§ Task statement: Present the rows below as a numbered list, from the row containing "Task: Open laviedemariiee username in caption" through the row containing "211x133 pixels. (x=174, y=41)", with both of those rows included and any blank ones skipped.

═════ Given information

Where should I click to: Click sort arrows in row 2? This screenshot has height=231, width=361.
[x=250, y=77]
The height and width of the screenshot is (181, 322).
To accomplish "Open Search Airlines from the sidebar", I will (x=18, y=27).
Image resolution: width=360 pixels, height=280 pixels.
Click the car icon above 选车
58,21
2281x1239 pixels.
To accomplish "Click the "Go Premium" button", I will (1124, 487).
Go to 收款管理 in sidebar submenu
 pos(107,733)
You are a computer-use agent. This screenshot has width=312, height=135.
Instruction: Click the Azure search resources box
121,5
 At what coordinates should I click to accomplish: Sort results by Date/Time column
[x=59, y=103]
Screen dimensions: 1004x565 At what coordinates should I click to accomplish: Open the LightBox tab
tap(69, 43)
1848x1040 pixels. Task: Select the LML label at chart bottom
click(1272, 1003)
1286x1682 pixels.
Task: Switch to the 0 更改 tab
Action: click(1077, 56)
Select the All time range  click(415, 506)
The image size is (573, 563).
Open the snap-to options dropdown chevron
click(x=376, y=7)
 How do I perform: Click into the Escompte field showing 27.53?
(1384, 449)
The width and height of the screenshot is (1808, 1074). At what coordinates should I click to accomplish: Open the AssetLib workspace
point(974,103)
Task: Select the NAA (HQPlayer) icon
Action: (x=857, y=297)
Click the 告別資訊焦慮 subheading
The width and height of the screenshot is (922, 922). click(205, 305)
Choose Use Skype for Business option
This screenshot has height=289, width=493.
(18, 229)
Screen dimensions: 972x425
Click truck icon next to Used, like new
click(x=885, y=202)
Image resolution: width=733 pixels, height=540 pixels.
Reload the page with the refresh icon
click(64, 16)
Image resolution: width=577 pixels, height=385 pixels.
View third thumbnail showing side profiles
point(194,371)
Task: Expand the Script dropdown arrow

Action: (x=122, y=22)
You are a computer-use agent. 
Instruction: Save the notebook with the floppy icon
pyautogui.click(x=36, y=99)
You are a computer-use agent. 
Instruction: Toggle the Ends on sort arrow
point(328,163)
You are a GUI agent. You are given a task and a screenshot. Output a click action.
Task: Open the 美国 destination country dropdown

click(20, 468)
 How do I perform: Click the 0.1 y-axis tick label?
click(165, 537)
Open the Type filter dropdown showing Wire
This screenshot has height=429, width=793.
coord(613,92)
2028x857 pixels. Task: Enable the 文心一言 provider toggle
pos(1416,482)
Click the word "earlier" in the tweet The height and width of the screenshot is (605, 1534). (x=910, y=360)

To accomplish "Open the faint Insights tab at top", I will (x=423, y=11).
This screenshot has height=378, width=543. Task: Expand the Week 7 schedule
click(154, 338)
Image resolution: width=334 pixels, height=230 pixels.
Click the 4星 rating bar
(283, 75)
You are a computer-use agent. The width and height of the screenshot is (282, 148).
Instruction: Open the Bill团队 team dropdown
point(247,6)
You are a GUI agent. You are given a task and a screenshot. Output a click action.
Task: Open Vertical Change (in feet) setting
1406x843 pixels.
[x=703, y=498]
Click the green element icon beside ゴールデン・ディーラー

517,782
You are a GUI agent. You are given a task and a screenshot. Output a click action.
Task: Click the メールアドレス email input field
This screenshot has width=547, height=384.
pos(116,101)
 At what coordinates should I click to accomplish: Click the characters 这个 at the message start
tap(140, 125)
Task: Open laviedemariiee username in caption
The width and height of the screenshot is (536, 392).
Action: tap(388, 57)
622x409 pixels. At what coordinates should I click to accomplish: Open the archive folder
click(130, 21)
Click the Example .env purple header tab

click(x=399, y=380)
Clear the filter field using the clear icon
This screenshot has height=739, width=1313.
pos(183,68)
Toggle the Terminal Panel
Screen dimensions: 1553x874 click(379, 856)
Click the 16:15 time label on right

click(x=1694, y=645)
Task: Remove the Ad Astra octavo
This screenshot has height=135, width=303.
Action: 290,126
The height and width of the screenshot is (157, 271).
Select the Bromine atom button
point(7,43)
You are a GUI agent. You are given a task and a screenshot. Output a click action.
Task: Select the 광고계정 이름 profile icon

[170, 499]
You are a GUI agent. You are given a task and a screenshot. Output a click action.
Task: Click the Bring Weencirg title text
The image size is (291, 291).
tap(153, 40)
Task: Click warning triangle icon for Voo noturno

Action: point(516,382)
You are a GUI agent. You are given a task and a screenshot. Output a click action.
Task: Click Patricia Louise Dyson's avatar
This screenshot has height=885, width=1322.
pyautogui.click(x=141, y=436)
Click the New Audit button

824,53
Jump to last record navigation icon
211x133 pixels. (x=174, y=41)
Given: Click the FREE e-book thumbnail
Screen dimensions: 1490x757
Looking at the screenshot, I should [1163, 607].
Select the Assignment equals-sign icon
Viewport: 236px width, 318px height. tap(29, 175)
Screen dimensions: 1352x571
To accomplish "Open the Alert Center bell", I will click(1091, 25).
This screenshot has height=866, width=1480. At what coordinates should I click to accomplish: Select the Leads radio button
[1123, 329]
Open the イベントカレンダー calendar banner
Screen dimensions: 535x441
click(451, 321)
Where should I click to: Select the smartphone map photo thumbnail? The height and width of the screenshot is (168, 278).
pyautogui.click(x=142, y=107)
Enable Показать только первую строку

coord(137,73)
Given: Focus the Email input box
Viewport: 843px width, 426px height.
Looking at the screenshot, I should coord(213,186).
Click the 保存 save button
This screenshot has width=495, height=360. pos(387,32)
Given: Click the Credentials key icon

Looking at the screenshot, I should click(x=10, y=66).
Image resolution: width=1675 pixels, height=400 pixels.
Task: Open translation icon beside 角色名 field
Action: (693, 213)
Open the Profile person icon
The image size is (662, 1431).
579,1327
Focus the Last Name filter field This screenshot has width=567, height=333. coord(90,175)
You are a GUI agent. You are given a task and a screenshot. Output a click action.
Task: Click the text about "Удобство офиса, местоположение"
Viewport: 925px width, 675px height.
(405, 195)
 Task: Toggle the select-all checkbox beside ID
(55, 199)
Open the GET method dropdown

══════════

§ Task solution:
1. Task: Open laviedemariiee username in caption
2. The width and height of the screenshot is (536, 392).
3. Action: tap(388, 57)
4. 622x409 pixels. At what coordinates should I click to accomplish: Open the archive folder
5. click(130, 21)
6. Click the Example .env purple header tab
7. click(x=399, y=380)
8. Clear the filter field using the clear icon
9. This screenshot has height=739, width=1313.
10. pos(183,68)
11. Toggle the Terminal Panel
12. Screen dimensions: 1553x874 click(379, 856)
13. Click the 16:15 time label on right
14. click(x=1694, y=645)
15. Task: Remove the Ad Astra octavo
16. This screenshot has height=135, width=303.
17. Action: 290,126
18. The height and width of the screenshot is (157, 271).
19. Select the Bromine atom button
20. point(7,43)
21. You are a GUI agent. You are given a task and a screenshot. Output a click action.
22. Task: Select the 광고계정 이름 profile icon
23. [170, 499]
24. You are a GUI agent. You are given a task and a screenshot. Output a click action.
25. Task: Click the Bring Weencirg title text
26. The image size is (291, 291).
27. tap(153, 40)
28. Task: Click warning triangle icon for Voo noturno
29. Action: point(516,382)
30. You are a GUI agent. You are given a task and a screenshot. Output a click action.
31. Task: Click Patricia Louise Dyson's avatar
32. This screenshot has height=885, width=1322.
33. pyautogui.click(x=141, y=436)
34. Click the New Audit button
35. 824,53
36. Jump to last record navigation icon
37. 211x133 pixels. (x=174, y=41)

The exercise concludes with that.